Plaintiffs first contend that Murphy’s second opinion is an improper legal conclusion. Next, Plaintiffs assert that the remaining opinions should be barred because they are based upon an assumption that the initial disclosures prepared by Green were appropriate and they shift the burden of discovery onto Plaintiffs when Defendants were under an obligation to automatically produce insurance agreements pursuant to Rule 26.

It is well-established that expert witnesses may not testify to legal conclusions or to the applicability or interpretation of a particular statute or regulation. Further, an expert witness may not offer an opinion or legal conclusion on issues that will determine the outcome of the case.

The Court concluded that Murphy’s second opinion invades on the province of the Court to interpret the requirements of Rule 26. Whether Green complied with Rule 26 is a question of law that is clearly reserved for this Court. Similarly, whether Plaintiffs’ Counsel’s actions were “negligent” is also an inadmissible legal conclusion which Mr. Murphy may not proffer.

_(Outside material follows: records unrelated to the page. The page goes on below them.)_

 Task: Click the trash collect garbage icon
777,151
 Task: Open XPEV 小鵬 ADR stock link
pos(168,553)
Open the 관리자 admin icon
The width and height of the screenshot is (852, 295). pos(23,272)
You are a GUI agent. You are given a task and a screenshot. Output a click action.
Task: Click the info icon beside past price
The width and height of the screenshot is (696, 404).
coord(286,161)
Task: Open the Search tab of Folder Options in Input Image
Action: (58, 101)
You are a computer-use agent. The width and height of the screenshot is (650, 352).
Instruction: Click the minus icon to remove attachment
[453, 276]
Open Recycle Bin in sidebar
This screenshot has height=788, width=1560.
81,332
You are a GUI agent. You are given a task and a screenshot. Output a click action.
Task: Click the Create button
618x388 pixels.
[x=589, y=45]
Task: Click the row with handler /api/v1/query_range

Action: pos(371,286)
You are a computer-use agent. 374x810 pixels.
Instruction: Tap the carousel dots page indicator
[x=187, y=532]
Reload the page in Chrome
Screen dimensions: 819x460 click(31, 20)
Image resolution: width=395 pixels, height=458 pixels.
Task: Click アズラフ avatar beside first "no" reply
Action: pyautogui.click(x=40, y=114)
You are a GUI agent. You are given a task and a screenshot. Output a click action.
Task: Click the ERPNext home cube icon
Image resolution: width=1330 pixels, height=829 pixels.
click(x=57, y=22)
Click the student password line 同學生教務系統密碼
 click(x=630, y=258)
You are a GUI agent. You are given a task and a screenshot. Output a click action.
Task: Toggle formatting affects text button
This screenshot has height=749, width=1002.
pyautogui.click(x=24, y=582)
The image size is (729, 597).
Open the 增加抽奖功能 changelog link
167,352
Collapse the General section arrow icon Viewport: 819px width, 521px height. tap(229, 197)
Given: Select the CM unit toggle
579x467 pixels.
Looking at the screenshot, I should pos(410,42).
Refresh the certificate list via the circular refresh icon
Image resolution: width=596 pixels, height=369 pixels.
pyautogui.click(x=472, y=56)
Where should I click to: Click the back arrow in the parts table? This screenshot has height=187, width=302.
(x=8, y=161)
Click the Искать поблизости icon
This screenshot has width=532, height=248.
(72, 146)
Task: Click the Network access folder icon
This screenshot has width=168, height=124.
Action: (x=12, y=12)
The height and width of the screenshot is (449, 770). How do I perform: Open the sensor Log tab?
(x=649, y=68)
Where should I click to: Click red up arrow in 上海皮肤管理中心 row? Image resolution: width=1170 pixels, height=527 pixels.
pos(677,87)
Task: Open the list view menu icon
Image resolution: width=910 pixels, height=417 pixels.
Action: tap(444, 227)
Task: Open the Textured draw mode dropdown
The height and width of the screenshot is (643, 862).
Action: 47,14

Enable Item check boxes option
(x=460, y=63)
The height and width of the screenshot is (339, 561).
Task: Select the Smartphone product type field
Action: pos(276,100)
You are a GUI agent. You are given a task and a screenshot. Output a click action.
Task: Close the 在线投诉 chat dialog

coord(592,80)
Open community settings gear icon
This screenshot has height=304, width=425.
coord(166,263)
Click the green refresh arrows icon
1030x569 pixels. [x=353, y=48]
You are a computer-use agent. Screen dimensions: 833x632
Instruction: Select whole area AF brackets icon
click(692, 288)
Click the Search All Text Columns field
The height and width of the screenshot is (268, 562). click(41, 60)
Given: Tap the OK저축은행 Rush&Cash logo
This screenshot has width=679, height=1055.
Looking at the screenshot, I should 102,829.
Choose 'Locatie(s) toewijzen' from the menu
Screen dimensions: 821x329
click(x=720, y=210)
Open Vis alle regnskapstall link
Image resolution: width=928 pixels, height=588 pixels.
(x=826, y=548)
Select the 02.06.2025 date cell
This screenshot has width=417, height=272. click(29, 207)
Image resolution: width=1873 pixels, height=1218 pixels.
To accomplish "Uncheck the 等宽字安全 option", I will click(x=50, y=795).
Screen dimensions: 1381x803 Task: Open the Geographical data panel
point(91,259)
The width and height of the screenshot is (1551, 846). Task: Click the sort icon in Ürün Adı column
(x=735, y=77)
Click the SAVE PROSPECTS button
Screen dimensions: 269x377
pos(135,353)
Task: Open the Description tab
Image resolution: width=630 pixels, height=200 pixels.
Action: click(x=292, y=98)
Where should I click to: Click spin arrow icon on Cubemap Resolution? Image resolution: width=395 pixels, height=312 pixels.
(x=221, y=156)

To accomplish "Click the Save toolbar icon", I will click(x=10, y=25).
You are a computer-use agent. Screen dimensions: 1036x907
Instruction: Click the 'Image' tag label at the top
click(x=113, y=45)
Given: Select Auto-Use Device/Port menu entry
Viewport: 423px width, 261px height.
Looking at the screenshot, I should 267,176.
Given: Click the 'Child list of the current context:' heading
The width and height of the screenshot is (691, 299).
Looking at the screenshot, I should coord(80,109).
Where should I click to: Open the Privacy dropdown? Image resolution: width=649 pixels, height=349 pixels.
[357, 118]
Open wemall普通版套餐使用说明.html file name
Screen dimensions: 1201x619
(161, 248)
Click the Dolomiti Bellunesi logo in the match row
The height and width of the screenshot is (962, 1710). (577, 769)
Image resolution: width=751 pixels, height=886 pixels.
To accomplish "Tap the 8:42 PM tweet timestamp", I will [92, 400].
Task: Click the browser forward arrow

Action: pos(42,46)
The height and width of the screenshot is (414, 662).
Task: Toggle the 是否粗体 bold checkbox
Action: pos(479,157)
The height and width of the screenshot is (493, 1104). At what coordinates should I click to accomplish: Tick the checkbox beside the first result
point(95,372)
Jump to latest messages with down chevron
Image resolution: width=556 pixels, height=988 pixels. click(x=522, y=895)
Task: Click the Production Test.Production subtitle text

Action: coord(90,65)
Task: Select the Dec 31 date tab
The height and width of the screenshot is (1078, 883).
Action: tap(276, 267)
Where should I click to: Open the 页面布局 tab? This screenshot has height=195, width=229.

However, Murphy’s remaining three opinions are relevant to the issue of sole proximate cause and he is clearly qualified by experience to give them. Further, the Court found that his testimony in that regard will assist the jury in determining issue of sole proximate cause.

CONCLUSION

For the foregoing reasons, Plaintiffs’ Motion to Strike is GRANTED as to Murphy’s above-stated second opinion and opinion that Plaintiffs’ Counsel was negligent.

ZALMA OPINION

The court properly limited the testimony of the expert whose report exceeded propriety by making conclusions of law and the ultimate issue. However, he can testify as to proximate cause. There is no question that a lawyer, before agreeing to settle a major injury case, must establish every available insurance policy and all assets available to pay a judgment. The plaintiffs’ lawyers in this case relied on a discovery response and did not look further and now seek to recover for their own errors and sloth.